(Source records)
——

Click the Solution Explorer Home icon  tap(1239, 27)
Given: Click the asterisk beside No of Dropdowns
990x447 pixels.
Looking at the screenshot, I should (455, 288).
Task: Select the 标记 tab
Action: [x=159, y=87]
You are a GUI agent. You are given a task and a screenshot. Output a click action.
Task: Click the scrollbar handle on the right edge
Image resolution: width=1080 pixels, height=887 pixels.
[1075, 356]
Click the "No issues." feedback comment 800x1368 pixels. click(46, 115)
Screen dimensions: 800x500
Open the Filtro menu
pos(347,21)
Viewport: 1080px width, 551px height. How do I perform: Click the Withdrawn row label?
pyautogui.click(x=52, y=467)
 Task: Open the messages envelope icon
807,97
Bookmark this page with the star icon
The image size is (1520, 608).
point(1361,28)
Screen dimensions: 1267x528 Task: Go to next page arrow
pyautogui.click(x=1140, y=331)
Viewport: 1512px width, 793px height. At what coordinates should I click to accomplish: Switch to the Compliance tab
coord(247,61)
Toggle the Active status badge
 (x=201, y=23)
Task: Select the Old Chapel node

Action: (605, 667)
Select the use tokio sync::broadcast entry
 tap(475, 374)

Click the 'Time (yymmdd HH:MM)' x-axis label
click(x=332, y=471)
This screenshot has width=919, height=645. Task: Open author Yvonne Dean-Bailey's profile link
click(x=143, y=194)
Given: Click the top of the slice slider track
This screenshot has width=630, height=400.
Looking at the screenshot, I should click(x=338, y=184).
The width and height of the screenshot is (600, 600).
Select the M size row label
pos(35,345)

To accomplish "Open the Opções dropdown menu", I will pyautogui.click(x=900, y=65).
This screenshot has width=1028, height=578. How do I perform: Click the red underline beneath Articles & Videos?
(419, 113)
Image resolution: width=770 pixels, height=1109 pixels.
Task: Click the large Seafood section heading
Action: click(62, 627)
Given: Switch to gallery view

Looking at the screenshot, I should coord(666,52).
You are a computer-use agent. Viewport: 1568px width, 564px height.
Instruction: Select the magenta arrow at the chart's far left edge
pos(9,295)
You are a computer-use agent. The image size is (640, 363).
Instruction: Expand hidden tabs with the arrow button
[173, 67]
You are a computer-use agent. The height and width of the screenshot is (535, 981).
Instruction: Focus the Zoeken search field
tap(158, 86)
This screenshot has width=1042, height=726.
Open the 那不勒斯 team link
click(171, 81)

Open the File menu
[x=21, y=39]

——

■ TASK TO CARRY OUT
Give back every line of the data exactly as it was written.

■ YOUR SOLUTION
Click the Solution Explorer Home icon  tap(1239, 27)
Given: Click the asterisk beside No of Dropdowns
990x447 pixels.
Looking at the screenshot, I should (455, 288).
Task: Select the 标记 tab
Action: [x=159, y=87]
You are a GUI agent. You are given a task and a screenshot. Output a click action.
Task: Click the scrollbar handle on the right edge
Image resolution: width=1080 pixels, height=887 pixels.
[1075, 356]
Click the "No issues." feedback comment 800x1368 pixels. click(46, 115)
Screen dimensions: 800x500
Open the Filtro menu
pos(347,21)
Viewport: 1080px width, 551px height. How do I perform: Click the Withdrawn row label?
pyautogui.click(x=52, y=467)
 Task: Open the messages envelope icon
807,97
Bookmark this page with the star icon
The image size is (1520, 608).
point(1361,28)
Screen dimensions: 1267x528 Task: Go to next page arrow
pyautogui.click(x=1140, y=331)
Viewport: 1512px width, 793px height. At what coordinates should I click to accomplish: Switch to the Compliance tab
coord(247,61)
Toggle the Active status badge
 (x=201, y=23)
Task: Select the Old Chapel node

Action: (605, 667)
Select the use tokio sync::broadcast entry
 tap(475, 374)

Click the 'Time (yymmdd HH:MM)' x-axis label
click(x=332, y=471)
This screenshot has width=919, height=645. Task: Open author Yvonne Dean-Bailey's profile link
click(x=143, y=194)
Given: Click the top of the slice slider track
This screenshot has width=630, height=400.
Looking at the screenshot, I should click(x=338, y=184).
The width and height of the screenshot is (600, 600).
Select the M size row label
pos(35,345)

To accomplish "Open the Opções dropdown menu", I will pyautogui.click(x=900, y=65).
This screenshot has width=1028, height=578. How do I perform: Click the red underline beneath Articles & Videos?
(419, 113)
Image resolution: width=770 pixels, height=1109 pixels.
Task: Click the large Seafood section heading
Action: click(62, 627)
Given: Switch to gallery view

Looking at the screenshot, I should coord(666,52).
You are a computer-use agent. Viewport: 1568px width, 564px height.
Instruction: Select the magenta arrow at the chart's far left edge
pos(9,295)
You are a computer-use agent. The image size is (640, 363).
Instruction: Expand hidden tabs with the arrow button
[173, 67]
You are a computer-use agent. The height and width of the screenshot is (535, 981).
Instruction: Focus the Zoeken search field
tap(158, 86)
This screenshot has width=1042, height=726.
Open the 那不勒斯 team link
click(171, 81)

Open the File menu
[x=21, y=39]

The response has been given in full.